Magazinrundschau vom 02.12.2014 - Telerama

Der Radio France International-Reporter David Thomson analysiert für Télérama einige Videos der IS-Miliz, um ihren Kommunikationsstrategien auf die Spur zu kommen. Da ist zum Beispiel der Fall des britischen Fotojournalisten John Cantlie, der zu den Geiseln der Miliz gehört und nun als eine Art Fernsehreporter eingesetzt wird. "Schon das Erscheinungsbild Cantlies ist angelegt, um Verwirrung zu stiften. Er hat die an Guantanamo erinnernde orange Gefangenenkluft abgelegt. Diese Kluft trug er noch in der Videoserie "Lend Me Your Ears", in der er sein Verhalten so erklärte: "Ich weiß, was ihr sagt. Er ist gefangen, man zwingt, ihn das zu tun, er hat eine Pistole an der Schläfe.
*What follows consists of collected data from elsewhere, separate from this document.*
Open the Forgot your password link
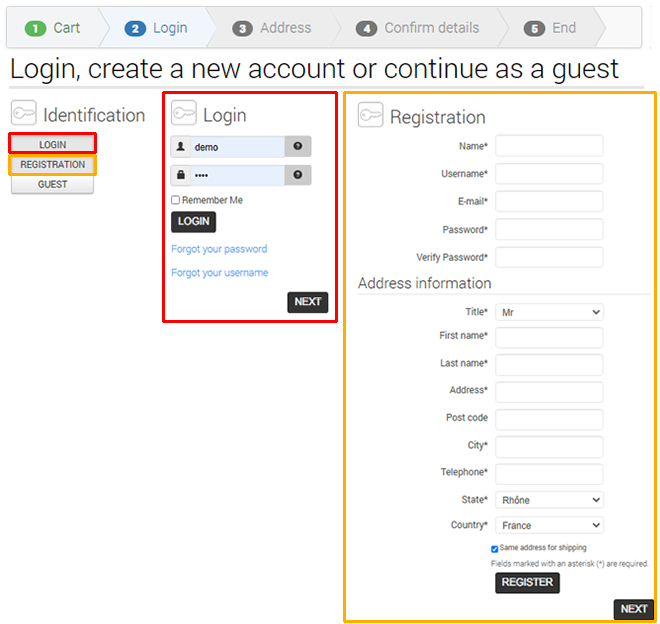Image resolution: width=660 pixels, height=624 pixels. pos(219,249)
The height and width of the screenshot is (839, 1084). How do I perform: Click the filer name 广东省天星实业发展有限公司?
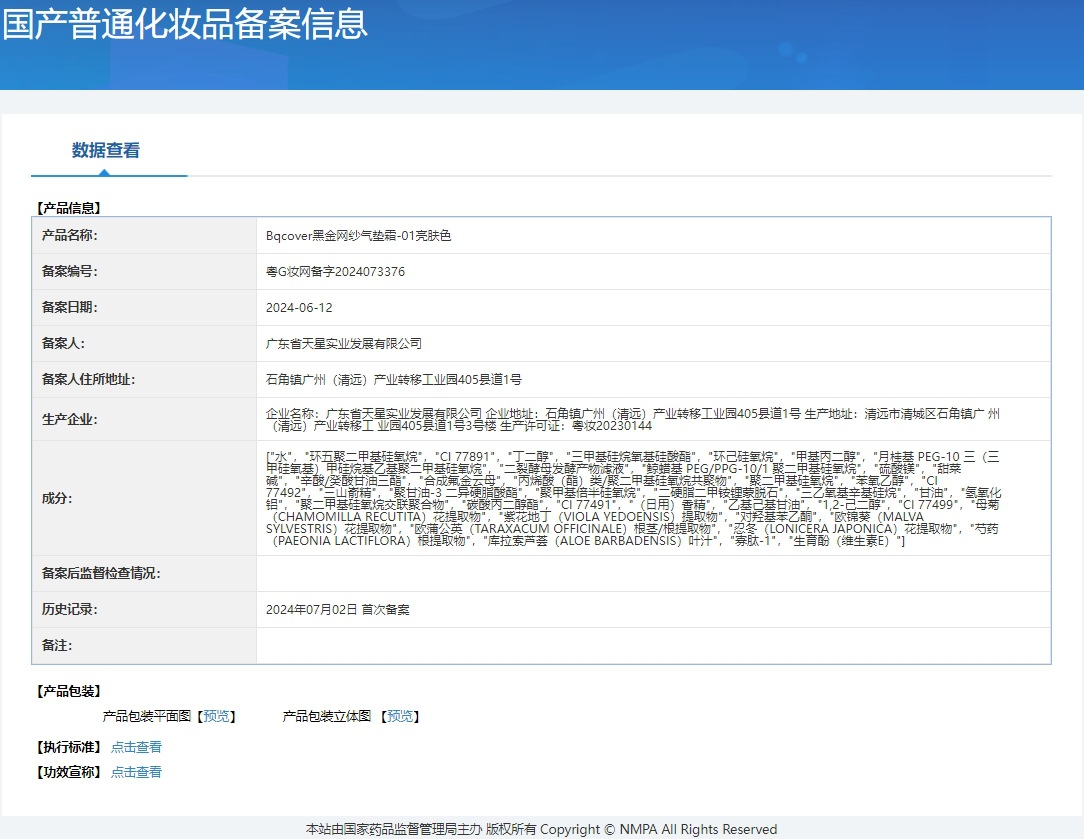344,344
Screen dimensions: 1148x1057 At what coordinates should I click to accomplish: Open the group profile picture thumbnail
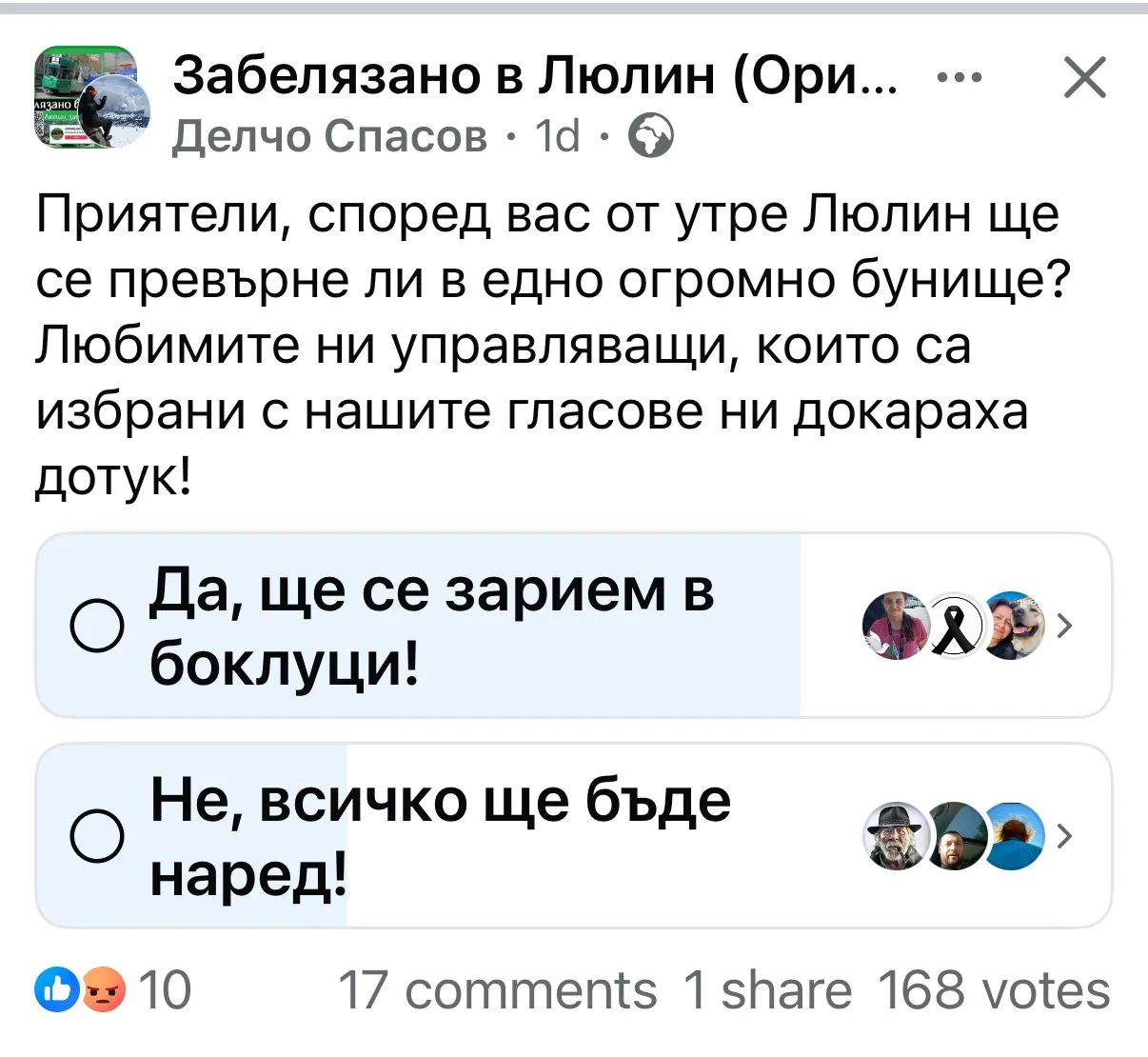[x=92, y=100]
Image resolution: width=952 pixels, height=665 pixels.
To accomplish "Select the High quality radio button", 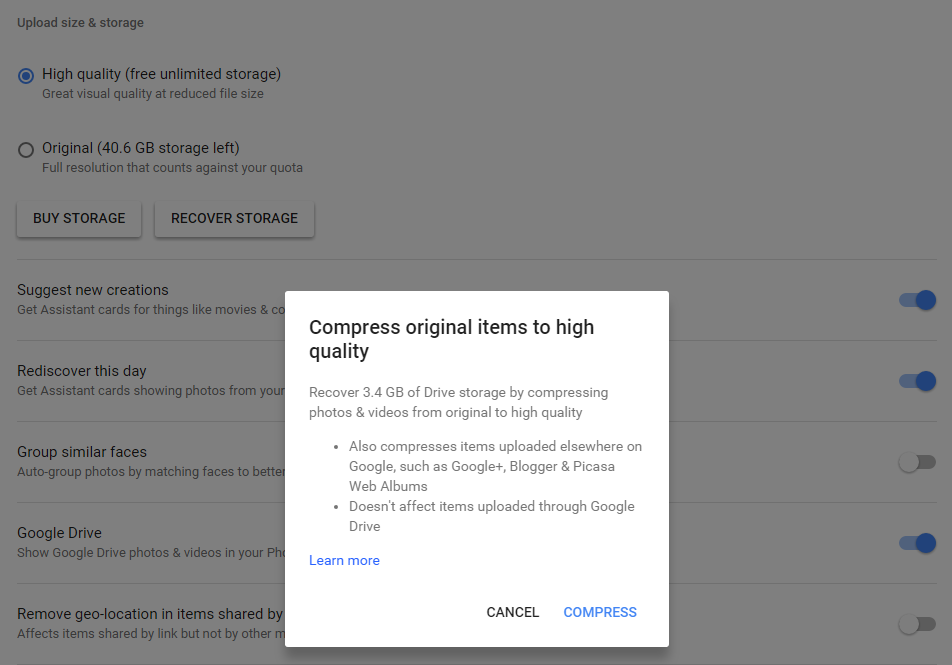I will 26,76.
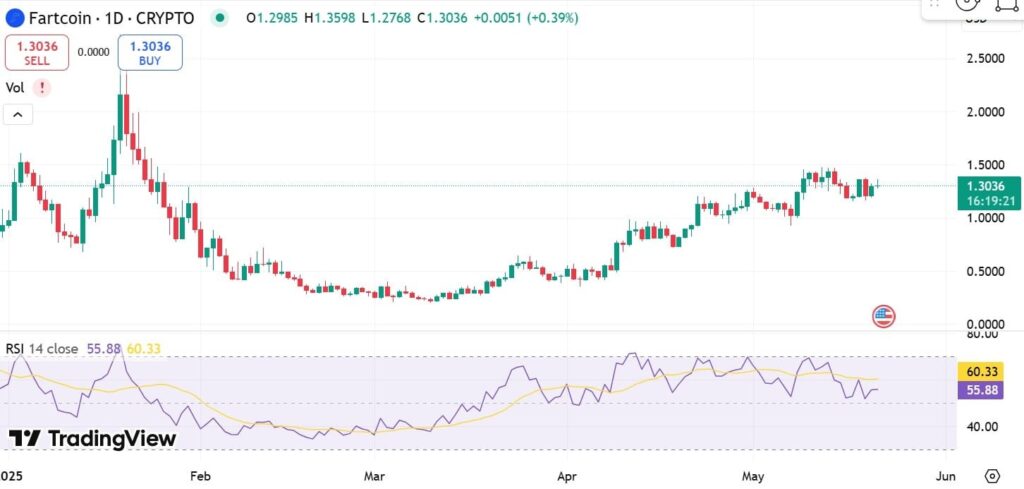Click the Vol indicator label
The width and height of the screenshot is (1024, 489).
point(15,88)
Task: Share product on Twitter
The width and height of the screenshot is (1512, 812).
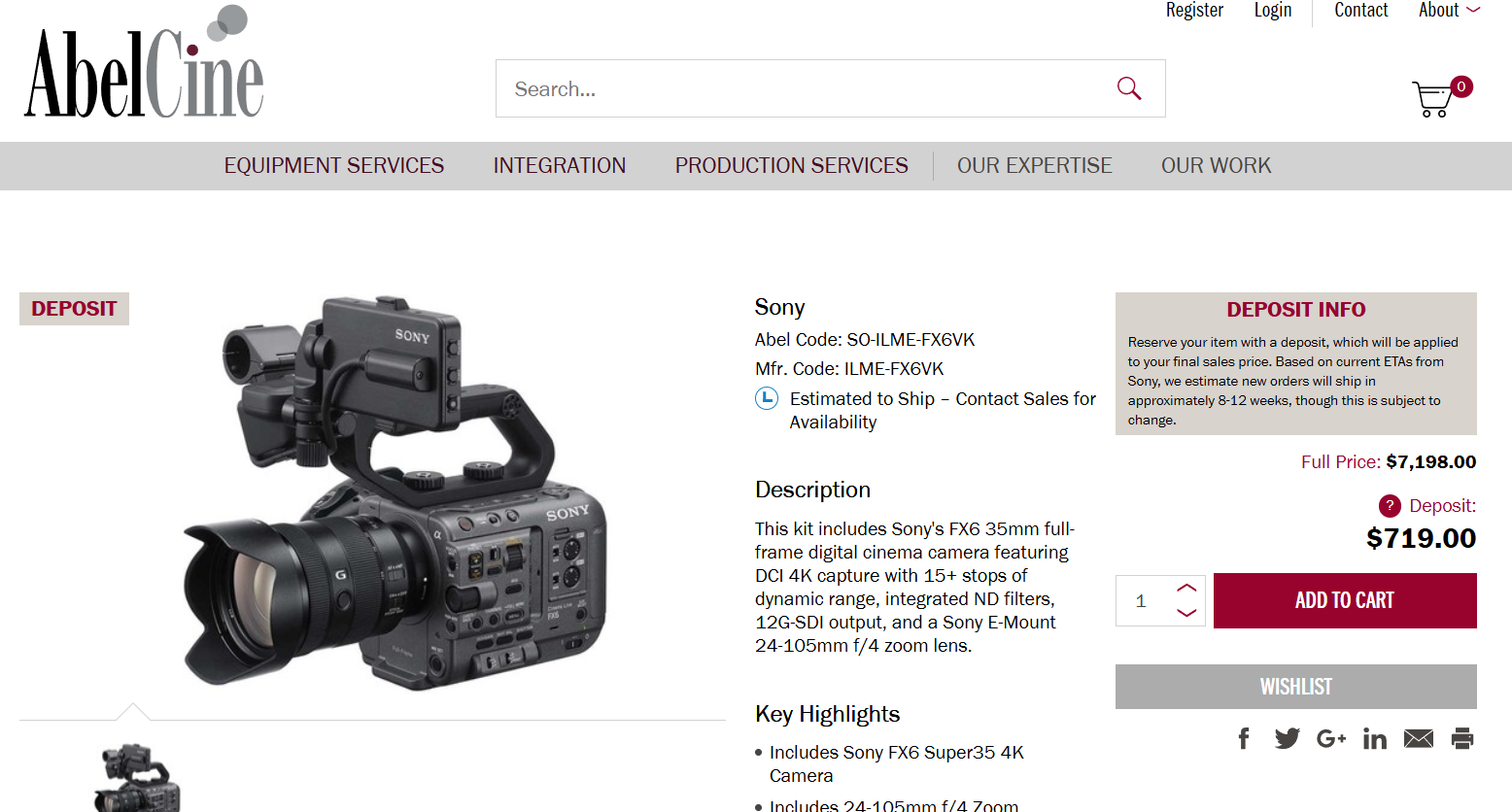Action: tap(1287, 739)
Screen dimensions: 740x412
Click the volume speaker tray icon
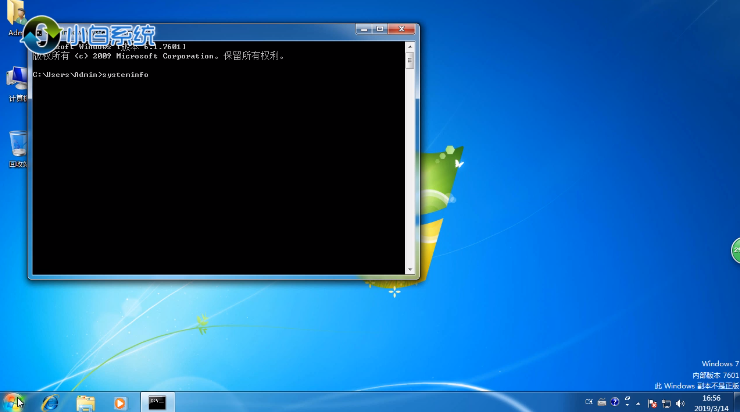click(x=681, y=403)
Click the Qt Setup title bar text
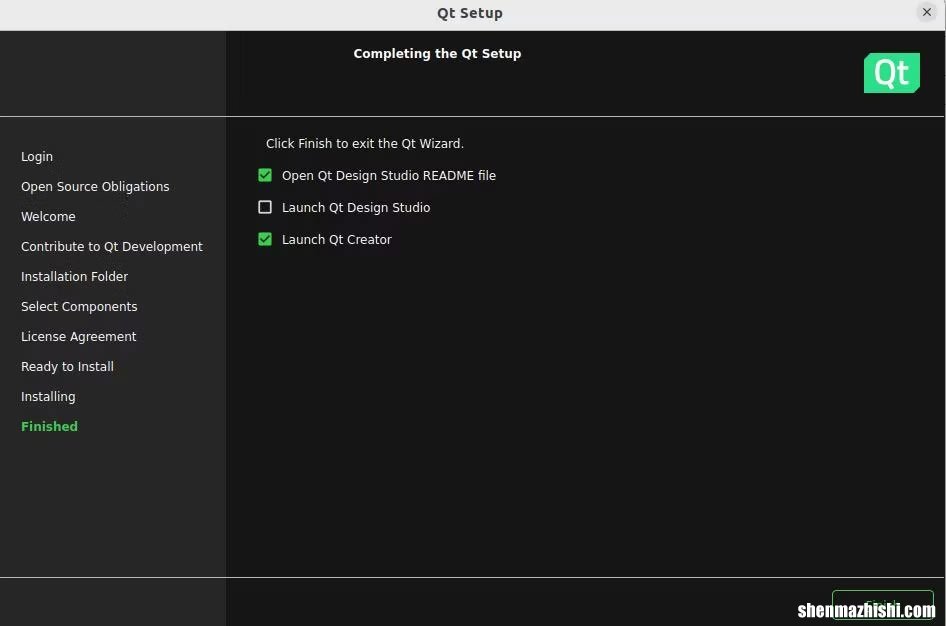 tap(470, 13)
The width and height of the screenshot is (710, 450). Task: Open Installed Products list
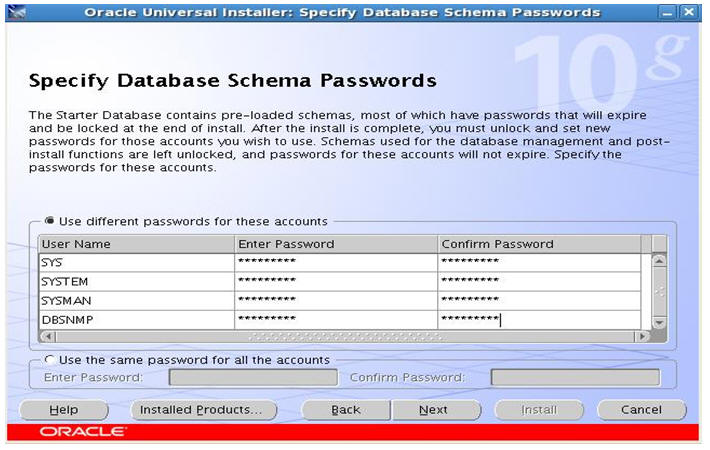tap(201, 410)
Ja, es ist wahr, ich bin ein Gefangener, meine Regierung hat mich im Stich gelassen, ich habe nichts mehr zu verlieren." Aber nun ist er schwarz gekleidet (die Lieblingsfarbe der Dschihadisten), und er trägt die Sunna, einen sprießenden Kinnbart, während der Schnurrbart rasiert wird. Der IS sät Zweifel: Cantlie schwebt in Todesgefahr, aber er spricht ganz natürlich, so dass der Zuschauer sich fragt, ob er wirklich unter Zwang handelt. Mag sein, dass das eine List seinerseits ist, um seine Haut zu retten. Der IS fängt an mit ihm zu sympathisieren, so dass es heikel wird, ihn hinzurichten."